「水ダウ」おぼんこぼん仲直りが放送文化基金最優秀賞!「名企画が生まれる瞬間」
#深田憲作 #企画倉庫 #アレのどこが面白いの?~企画倉庫管理人のエンタメ自由研究~
放送作家の深田憲作です。
「企画倉庫」というサイトを運営している私が「あの企画はどこが面白いのか?」を分析し、「面白さの正体」を突き止めるための勉強の場としてこの連載をやらせてもらっています。
今回のテーマは「水曜日のダウンタウンのおぼんこぼん仲直り回」です。
この回の放送自体は昨年なのですが先日、この放送回が第48回放送文化基金賞の番組部門・テレビエンターテインメント番組で最優秀賞に輝いたため、これを入口に「名企画が生まれる瞬間」について述べていきたいと思います。
まずは、この回の放送内容をおさらいすると、浅草を拠点に活動するベテラン漫才コンビのおぼんこぼんさんが、10年来の不仲関係に陥っていることが発覚。関係修復のために担当マネージャーや漫才師の後輩、2人の娘まで巻き込んだ説得の末、劇的な仲直りを果たしたという内容です。
放送文化基金賞の受賞の際に、番組プロデューサーの藤井健太郎さんが述べられていましたが、『水曜日のダウンタウン』という番組はこれまで、他の番組だったら無理やりにでもハッピーエンドで落ち着かせるところであっても、後味の悪いリアルなバッドエンドを正直に見せてきた番組だからこそ、おぼんこぼんの2人が本当に仲直りをするのかどうかを多くの視聴者が、ハラハラしながら見守ることとなりました。あれが他の番組であれば、仲直りするまでの過程のいざこざも「どうせ最後には仲直りするんでしょ?」という目線が入っていたはずです。あの放送回の内容だけでなく、これまで番組が積み上げたものが大きなフリとなって、大きな反響を呼ぶ放送になったのだと思います。
そして、今回の記事で私が述べたいのは、あの放送回の内容ではなく、「名企画が生まれる瞬間」や「名企画が生まれる過程」についてです。
そもそも、このおぼんこぼん企画の発端は「芸人解散ドッキリ、師匠クラスの方が切ない説」という企画でした。芸人コンビの片方が解散を切り出すと、いい話になって感動に決着することが多いため、解散ドッキリはテレビ番組の定番ドッキリの1つとして存在しています。それを師匠クラスのベテラン芸人でやったらどうなるのか? という検証でキャスティングされた芸人コンビの中の1組が、おぼんこぼんさんだったわけです。
キャスティングされた理由は、浅草芸人界では2人の不仲が有名だったからなのですが、最初からおぼんこぼんだけにスポットを当てた企画ではありませんでした。そのドッキリで想像以上の不仲が露呈したことでその後、催眠術を使って仲直りを試みるなど、シリーズ化されていきました。

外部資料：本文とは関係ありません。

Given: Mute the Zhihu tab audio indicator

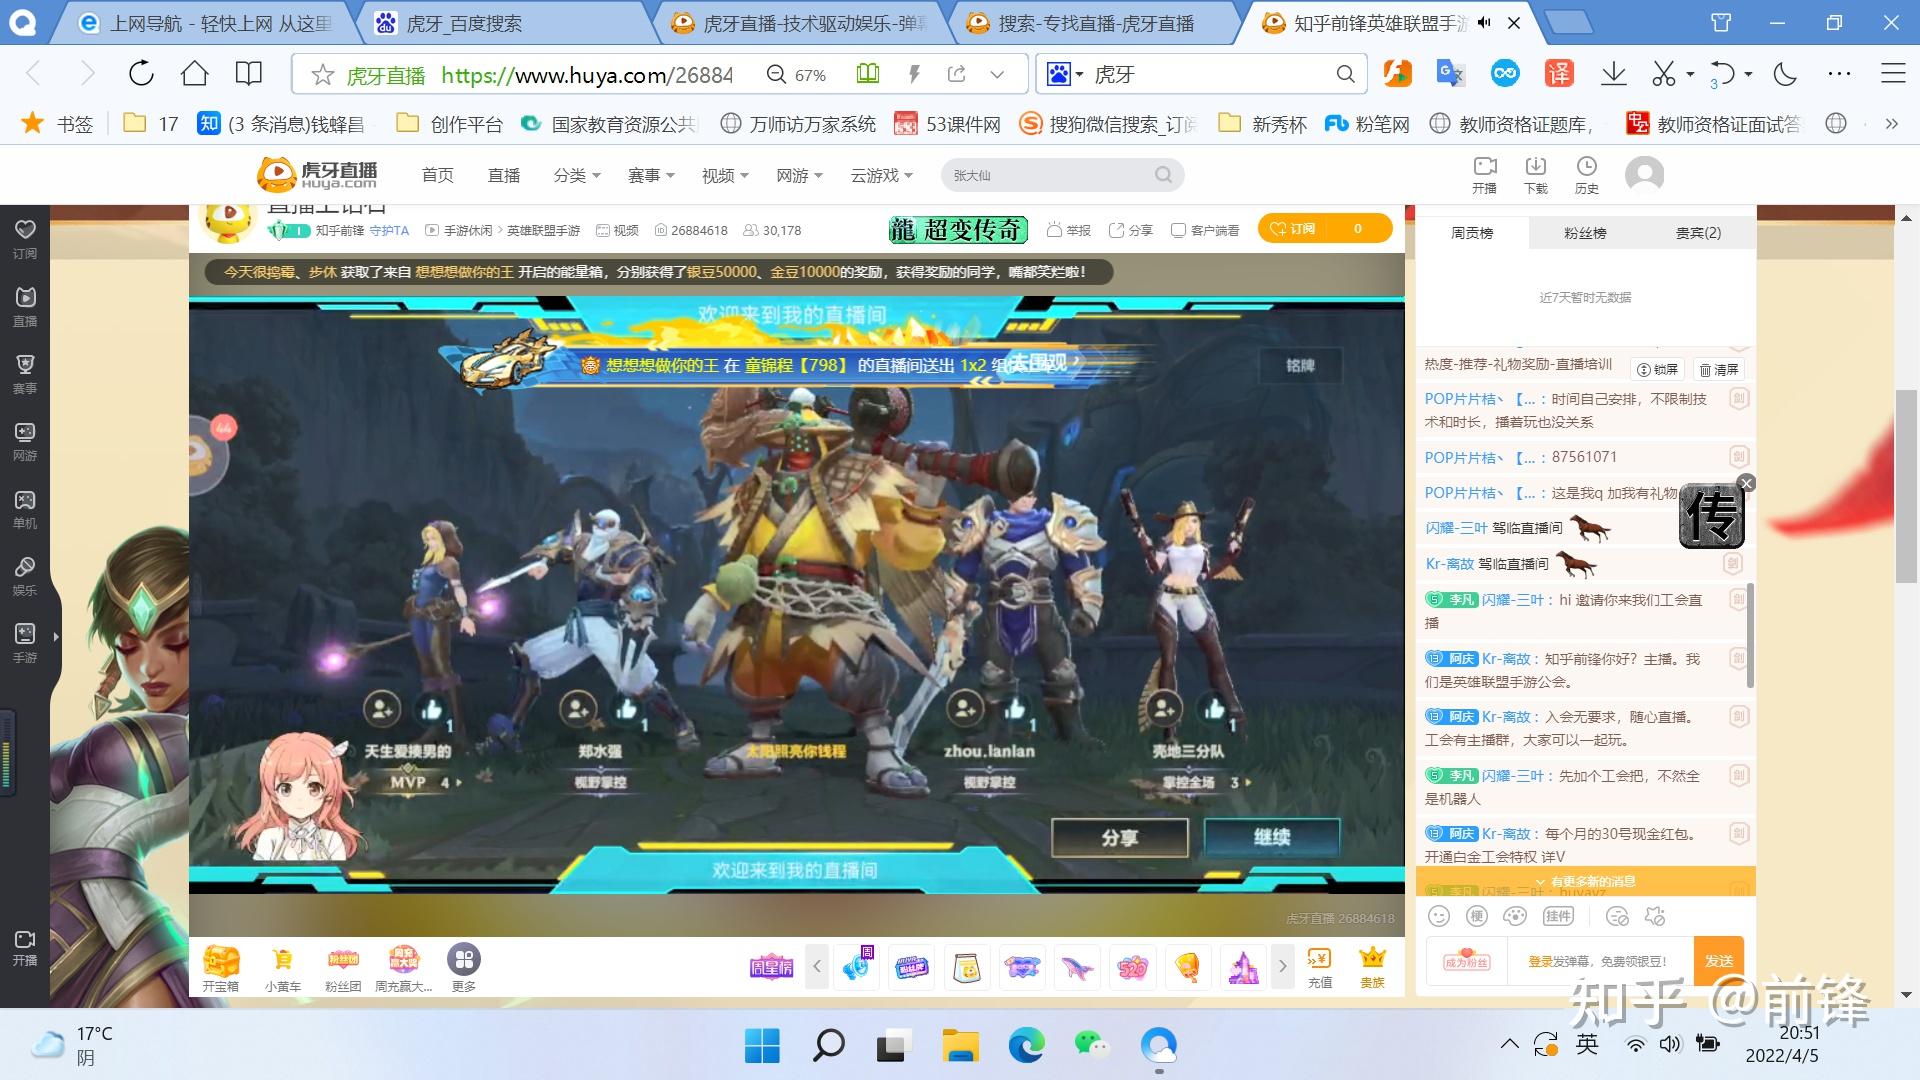Looking at the screenshot, I should [x=1484, y=22].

私がテレビ番組制作に関わってきた経験から思うのは、名企画というのは往々にして一発目から生まれるものではなく、偶発的にそのオモシロの種が発芽し、そこに特化していくことで名企画になることが多いということです。
例えば、『アメトーーク!』(テレビ朝日系)は「●●芸人」というくくりが代名詞となっていますが、あの形は番組開始当初はありませんでした。「メガネ芸人」という企画を行ったのが最初で、そこで手ごたえを掴んだ番組スタッフが「●●芸人」の路線にシフトしていったという経緯があります。『アメトーーク!』と双璧をなす人気番組の例でいうと『世界の果てまでイッテQ』(日本テレビ系)も最初は今とは違う内容でした。